Why Bullet Points in MS PowerPoint Do Not Work
Samples of Bad Bulleted List in PresentationsClick thumbnail to view full-size
Pitfalls in Presentations Using Bullet Points in MS PowerPOint
In most of the trainings and seminars I've attended, MS PowerPoint is the presentation medium of choice. Why not, this is a versatile application. Moreover, it is fairly easy to use. However, the ease of use does not necessarily translate to effective presentations. One commonly misused strategy in PowerPoint presentation is using ineffective bulleted list. Instead of making it easier for the audience to understand the topic, poor presentation design makes it harder.
1. Bulleted Paragraph
The whole idea of using bullets is to minimize the amount of words on the slide. Moreover, people use it to emphasize the key points. So it’s impractical to put a bullet before a gargantuan amount of text for the sake of turning it into a bullet point.
I know it’s easy to cut and paste blocks. But don’t be enticed to do this short cut. I won’t pay $100 for a seminar and have the speaker read to me. I can do that on my own for free.
- Read the information first
- Get only the main ideas
- Choose only relevant information
- Remember that less is more
Rule of 7 in a Nutshell
The rule of & states that each slide should not have more than 7 lines and each line should not have more than 7 words each.
Of course this is easier said than done. Likewise, this is just a suggestion and NOT a do or die rule.

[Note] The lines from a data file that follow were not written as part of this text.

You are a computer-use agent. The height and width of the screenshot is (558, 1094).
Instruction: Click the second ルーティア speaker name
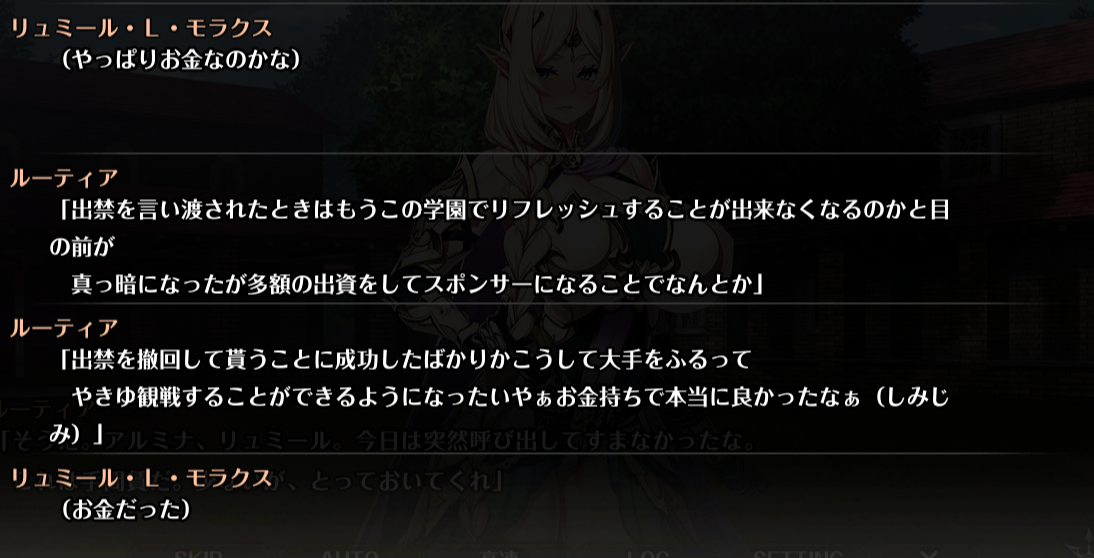tap(64, 327)
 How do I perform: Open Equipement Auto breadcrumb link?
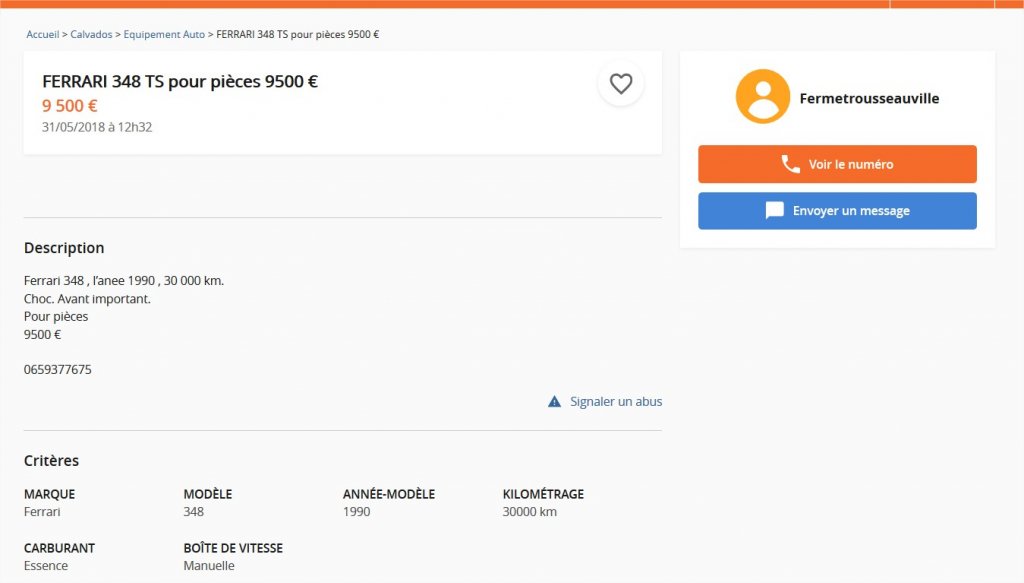coord(164,35)

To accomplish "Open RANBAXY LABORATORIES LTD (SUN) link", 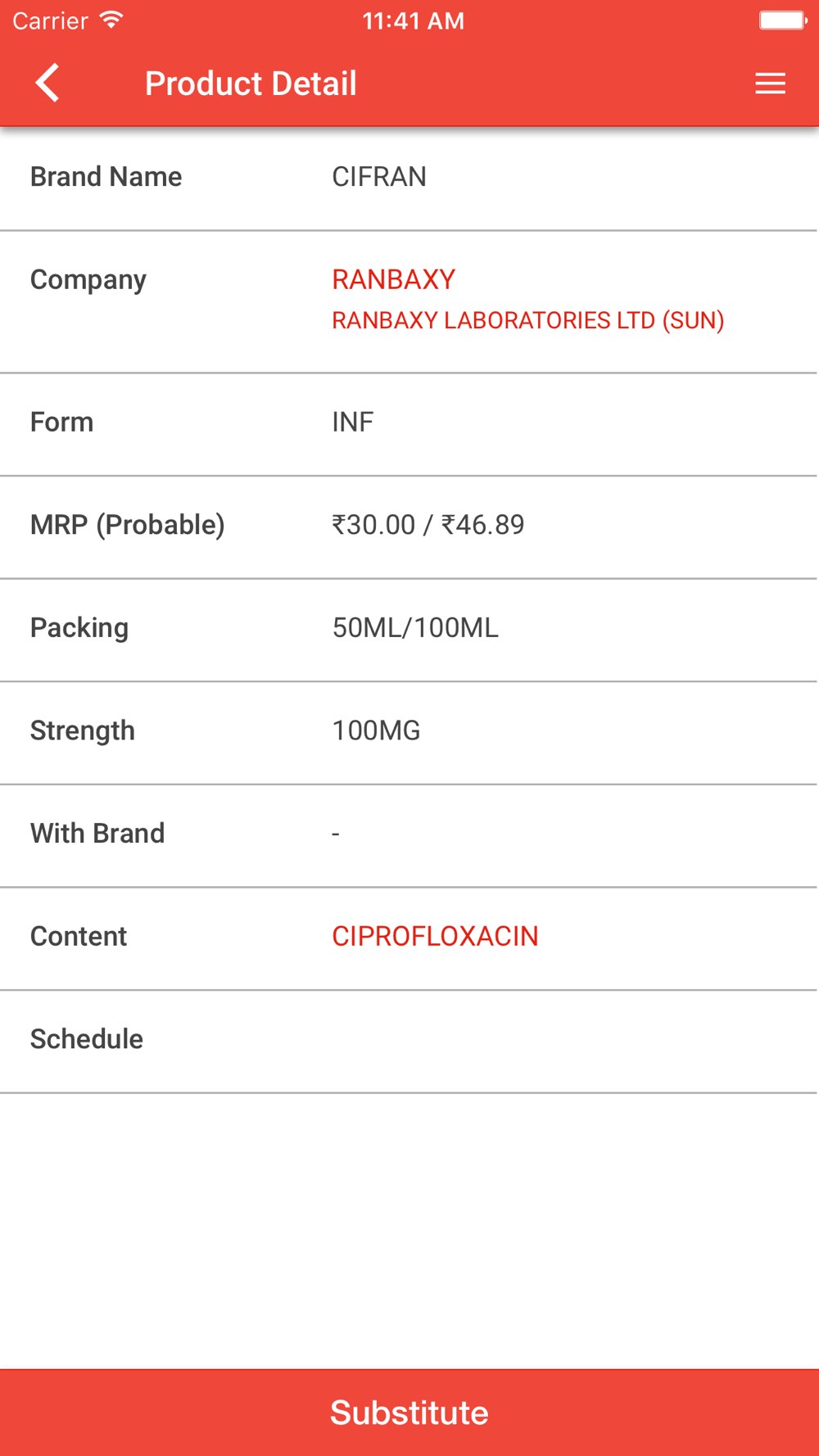I will point(528,320).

2. Senseless MS PowerPoint Bulleted List
I once walked in a presentation that had the bulleted item: “shave egg”. What?! Whose egg will I shave? I had to ask the person beside if I were in the wrong seminar. Of course the bulleted point may be relevant for the speaker. But it definitely did not make sense to me. Some experts preach the use of the Rule of 7 (and some other variant of this). But limiting the words necessitates picking the right for per bullet point.
- Choose meaningful words related to your topic
- Have someone read the list back to you
- If it summarizes then it is good; if it confuses it’s bad.
A Challenge To All
These are just a few of the problems we encounter with bulleted lists in presentations. These are easy to spot and are too common. Whether speakers or lecturers use MS PowerPoint or some other means, there are other problems that may arise. Let's correct them and start making presentations more meaningful and effective.
3. Typos On Your Bulleted List
For crying out loud, you only have a few words to write, make sure you write them properly. Moreover, if it’s spelled wrong, you’ll see a red underline. MS PowerPoint offers a spell check feature please use it. Don’t underestimate the power of F7. Typos in your presentation show that you did not take the time to edit them. It’s unprofessional and downright rude.
- Use the spell check feature
- Edit and proofread
- Have someone check it for you
Recent presentation techniques have downplayed the role of bullets in presentations. For good reason – it’s not utilized properly. For the new (even the experienced ones) MS PowerPoint users out there, bulleted list can be an easy way to present information. But remember, easy does not necessarily mean effective.
Whether you're on the receiving end or the one presenting, A properly made bulleted list in MS PowerPoint can make your presentation more effective.